Detailed Design of the Typeahead Suggestion System
Learn about the detailed design of the typeahead suggestion system.
We'll cover the following
Detailed design#
Let’s go over the flow and interaction of the components shown in the illustration below. Our design is divided into two main parts:
- A suggestion service
- An assembler
Suggestion service#
At the same time that a user types a query in the search box, the getSuggestions(prefix)
API calls hit the suggestions services. The top ten popular queries are returned from the distributed cache, Redis.
Assembler#
In the previous lesson, we discussed how tries are built, partitioned, and stored in the database. However, the creation and updation of a trie shouldn’t come in the critical path of a user’s query. We shouldn’t update the trie in real time for the following reasons:
- There could be millions of users entering queries every second. During such phases with large amounts of incoming traffic, updating the trie in real time on every query can slow down our suggestion service.

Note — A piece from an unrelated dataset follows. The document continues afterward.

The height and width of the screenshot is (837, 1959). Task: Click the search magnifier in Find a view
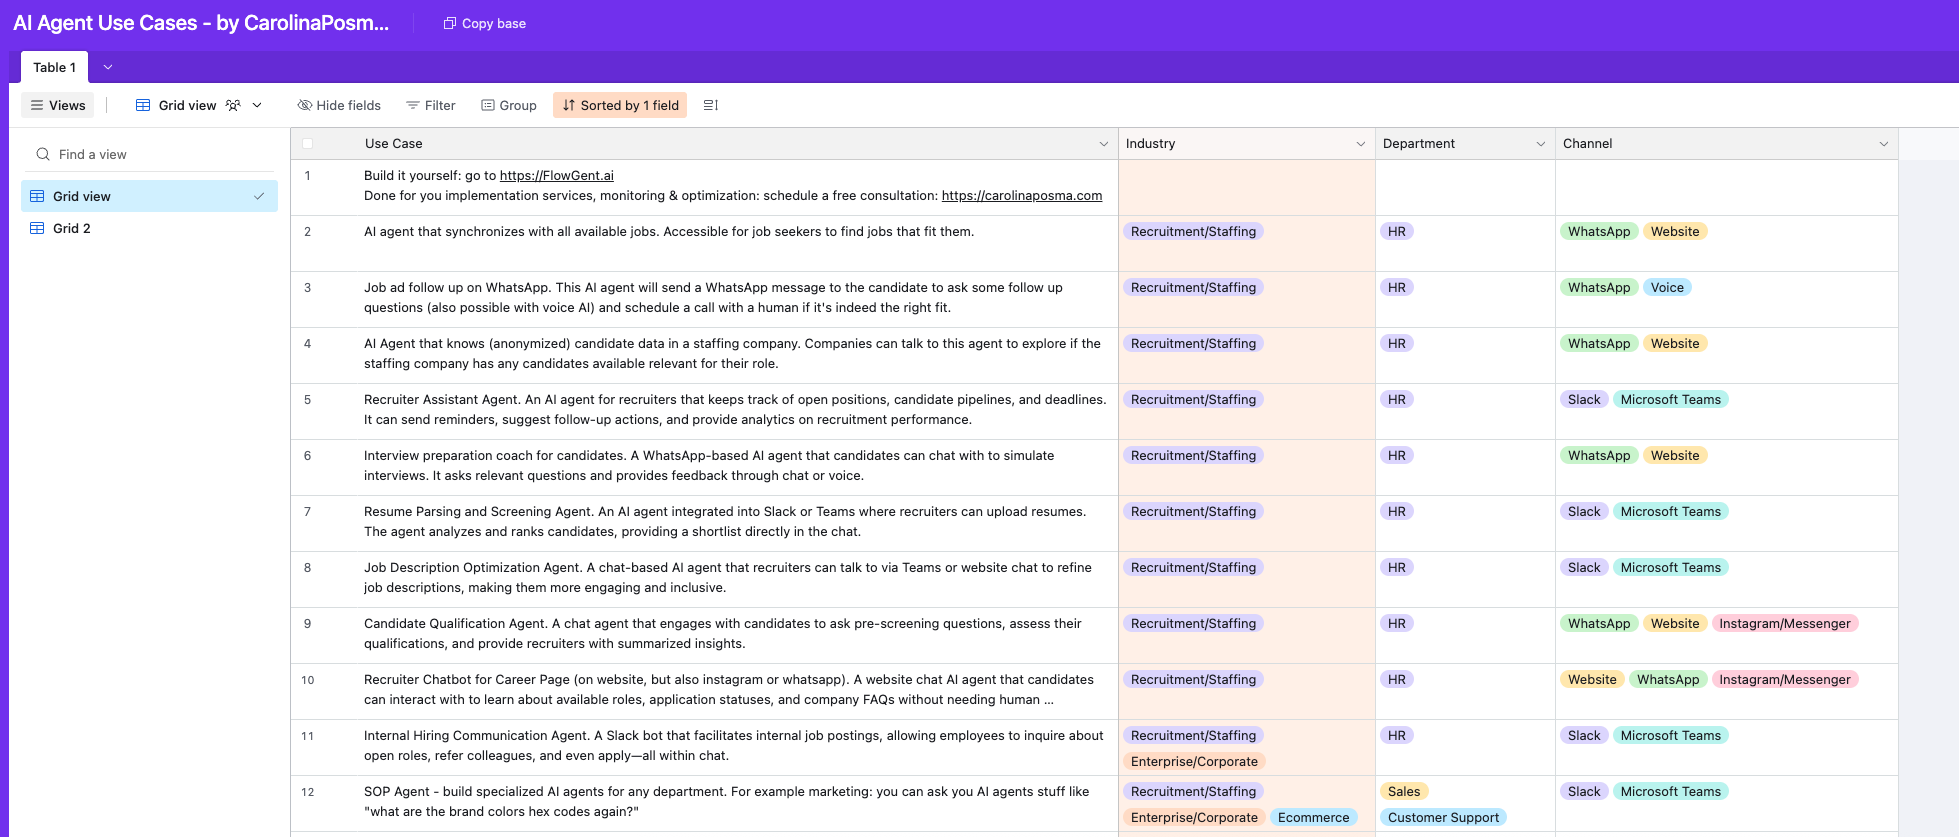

- We have to provide top suggestions that might not frequently change after the creation or updation of the trie. So, it’s less important to update the trie frequently.
In light of the reasons given above, we have a separate service called an assembler that’s responsible for creating and updating tries after a certain configurable amount of time. The assembler consists of the following different services:
-
Collection service: Whenever a user types, this service collects the log that consists of phrases, time, and other metadata and dumps it in a database that’s processed later. Since the size of this data is huge, the Hadoop Distributed File System (HDFS) is considered a suitable storage system for storing this raw data.
An example of the raw data from the collection service is shown in the following table. We record the time so that the system knows when to update the frequency of a certain phrase.
Raw Data Collected by the Collection Service
Phrases | Date and Time (DD-MM-YYYY HH:MM:SS) |
UNIVERSAL | 23-03-2022 10:16:18 |
UNIVERSITY | 23-03-2022 10:20:11 |
UNIQUE | 23-03-2022 10:21:10 |
UNIQUE | 23-03-2022 10:22:24 |
UNIVERSITY | 23-03-2022 10:25:09 |
-
Aggregator: The raw data collected by the collection service is usually not in a consolidated shape. We need to consolidate the raw data to process it further and to create or update the tries. An aggregator retrieves the data from the HDFS and distributes it to different workers. Generally, the MapReducer is responsible for aggregating the frequency of the prefixes over a given interval of time, and the frequency is updated periodically in the associated Cassandra database. Cassandra is suitable for this purpose because it can store large amounts of data in a tabular format.
The following table shows the processed and consolidated data within a particular period. This table is updated regularly by the aggregator and is stored in a hash table in a database like Cassandra. For simplicity, we assume that our data is case insensitive.
Useful Information Extracted from the Raw Data
Phrases | Frequency | Time Interval |
UNIVERSAL | 1400 | 1st 15 minutes |
UNIVERSITY | 1340 | 1st 15 minutes |
UNIQUE | 1200 | 1st 15 minutes |
-
Trie builder: This service is responsible for creating or updating tries. It stores these new and updated tries on their respective shards in the trie database via ZooKeeper. Tries are stored in persistent storage in a file so that we can rebuild our trie easily if necessary. NoSQL document databases such as MongoDB are suitable for storing these tries. This storage of a trie is needed when a machine restarts.
The trie is updated from the aggregated data in the Cassandra database. The existing snapshot of a trie is updated with all the new terms and their corresponding frequencies. Otherwise, a new trie is created using the data in the Cassandra database.
Once a trie is created or updated, the system makes it available for the suggestion service.
Point to Ponder
Question
Should we collect data and build a trie per user, or should it be shared among all users?
Since we aim to design a system on a scale that’s similar to Google Search, billions of users will be using our service. Since the number of users would be huge, maintaining a tree for each user would become complex and time-consuming. There’s also a possibility of duplicated trees if several users have typed some common searches, resulting in resource wastage.
Therefore, our design assumes a common trie that’s shared among users, where the ranking would be based on single phrases in the trie and the frequency of the terms.